Fortunately, more antifungals are in the pipeline, and fungi in general are having a pop culture moment, increasing public interest, and possibly generating more research funding. (See “Fungi: Pop Culture Darling a Future Pandemic Threat.”)
Although the actual numbers are relatively small in the COVID-19 era — about 10,500 cases and colonized patients from 2019-2021 — there is so much fear about C. auris getting into healthcare facilities that some are reportedly not admitting transferred patients infected or colonized with the fungus. An infection preventionist who described a C. auris outbreak at the 2022 APIC conference used a bright yellow transfer sheet to make the process more transparent.
“Once you have
C. auris colonization, it’s going to be difficult to discharge that patient,” says
Claudia Skinner, DNP, RN, CIC, a senior infection preventionist at Jude Medical Center in Yorba Linda, CA. “Many facilities are extremely hesitant to take patients who require this long-term isolation. Any time they’re readmitted to a facility, they should be placed back into contact isolation.” (
See Hospital Infection Control & Prevention, August 2022.)
The CDC is aware of this trend and stresses that admitting a C. auris case does not an outbreak make.
“Facilities should be able to care for a patient who has C. auris,” Lyman says. “The same precautions are used for other MDROs and C. diff. If you can take of patients with those, you can take care of a patient with C. auris. It is a little frustrating to hear that, but there are lots of facilities thinking it’s inevitable if they accept a patient that there’s going to be spread and an outbreak. But there are lots of facilities that have had a case and not had any spread.”
REFERENCES
- Lyman M, Forsberg K, Sexton JD, et al. Worsening spread of Candida auris in the United States, 2019 to 2021. Ann Intern Med 2023;Mar 21. doi:10.7326/M22-3469. [Online ahead of print].
- Mississippi State Health Department.
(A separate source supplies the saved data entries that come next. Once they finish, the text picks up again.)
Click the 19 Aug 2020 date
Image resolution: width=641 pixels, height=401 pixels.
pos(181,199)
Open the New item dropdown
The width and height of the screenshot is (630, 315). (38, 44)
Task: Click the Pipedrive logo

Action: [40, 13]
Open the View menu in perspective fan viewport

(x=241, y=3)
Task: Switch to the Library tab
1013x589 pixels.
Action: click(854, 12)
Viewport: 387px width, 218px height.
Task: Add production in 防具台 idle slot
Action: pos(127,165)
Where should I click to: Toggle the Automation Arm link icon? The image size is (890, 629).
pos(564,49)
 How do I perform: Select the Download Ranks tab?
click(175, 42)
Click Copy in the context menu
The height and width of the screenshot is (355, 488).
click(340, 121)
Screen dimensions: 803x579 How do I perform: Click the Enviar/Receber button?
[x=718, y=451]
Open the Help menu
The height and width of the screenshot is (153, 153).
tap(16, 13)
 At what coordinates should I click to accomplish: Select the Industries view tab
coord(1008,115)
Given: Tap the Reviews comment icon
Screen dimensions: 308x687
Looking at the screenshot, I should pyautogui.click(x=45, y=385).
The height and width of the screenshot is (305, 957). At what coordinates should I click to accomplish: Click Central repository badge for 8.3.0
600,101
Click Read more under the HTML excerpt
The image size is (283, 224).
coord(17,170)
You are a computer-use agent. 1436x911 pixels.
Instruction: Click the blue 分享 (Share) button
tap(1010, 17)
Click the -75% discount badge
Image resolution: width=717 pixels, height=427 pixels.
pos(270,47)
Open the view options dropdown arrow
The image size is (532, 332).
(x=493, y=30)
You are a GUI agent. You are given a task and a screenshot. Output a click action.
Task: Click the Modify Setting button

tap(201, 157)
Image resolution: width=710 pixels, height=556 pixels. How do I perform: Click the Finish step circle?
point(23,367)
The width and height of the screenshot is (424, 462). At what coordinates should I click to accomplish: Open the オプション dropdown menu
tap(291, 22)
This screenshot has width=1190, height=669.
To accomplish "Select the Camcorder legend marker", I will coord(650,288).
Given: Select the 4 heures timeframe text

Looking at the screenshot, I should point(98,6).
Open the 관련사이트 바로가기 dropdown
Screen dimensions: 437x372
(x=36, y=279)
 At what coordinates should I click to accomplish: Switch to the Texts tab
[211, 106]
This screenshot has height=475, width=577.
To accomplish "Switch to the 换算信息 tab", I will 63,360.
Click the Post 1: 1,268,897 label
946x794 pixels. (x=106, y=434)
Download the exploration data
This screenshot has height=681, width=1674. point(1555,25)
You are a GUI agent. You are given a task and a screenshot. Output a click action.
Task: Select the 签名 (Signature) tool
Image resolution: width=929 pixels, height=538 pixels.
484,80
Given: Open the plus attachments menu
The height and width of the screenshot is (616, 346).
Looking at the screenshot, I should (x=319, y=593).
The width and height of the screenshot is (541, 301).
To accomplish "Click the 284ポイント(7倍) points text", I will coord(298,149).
Mississippi Candida auris Update, January 11, 2023. https://msdh.ms.gov/page/resources/19564.pdf
- de St. Maurice A, Parti U, Anikst VE, et al. Clinical, microbiological, and genomic characteristics of clade-III Candida auris colonization and infection in southern California, 2019-2022. Infect Control Hosp Epidemiol 2022;Sep 2:1-9. doi: 10.1017/ice.2022.204. [Online ahead of print].
- Vallabhaneni S, Kallen A, Tsay S, et al. Investigation of the first seven reported cases of Candida auris, a globally emerging invasive, multidrug-resistant fungus — United States, May 2013-August 2016. MMWR Morb Mortal Wkly Rep 2016;65:1234-1237.
- Chen J, Tian S, Han X, et al. Is the superbug fungus really so scary? A systematic review and meta-analysis of global epidemiology and mortality of Candida auris. BMC Infect Dis 2020;20:827.
- Centers for Disease Control and Prevention. Antibiotic resistance threats in the United States 2019. Revised December 2019. https://www.cdc.gov/drugresistance/pdf/threats-report/2019-ar-threats-report-508.pdf
- World Health Organization. WHO fungal priority pathogens list to guide research, development and public health action. Published Oct. 25, 2022. https://www.who.int/publications/i/item/9789240060241
- United States Environmental Protection Agency. List P: Antimicrobial products registered with EPA for claims against Candida auris. Updated Feb. 2, 2023. https://www.epa.gov/pesticide-registration/list-p-antimicrobial-products-registered-epa-claims-against-candida-auris
- Lyman M, Forsberg K, Reuben J, et al. Notes from the field: Transmission of pan-resistant and echinocandin-resistant Candida auris in health care facilities – Texas and the District of Columbia, January-April 2021. MMWR Morb Mortal Wkly Rep 2021;70:1022-1023.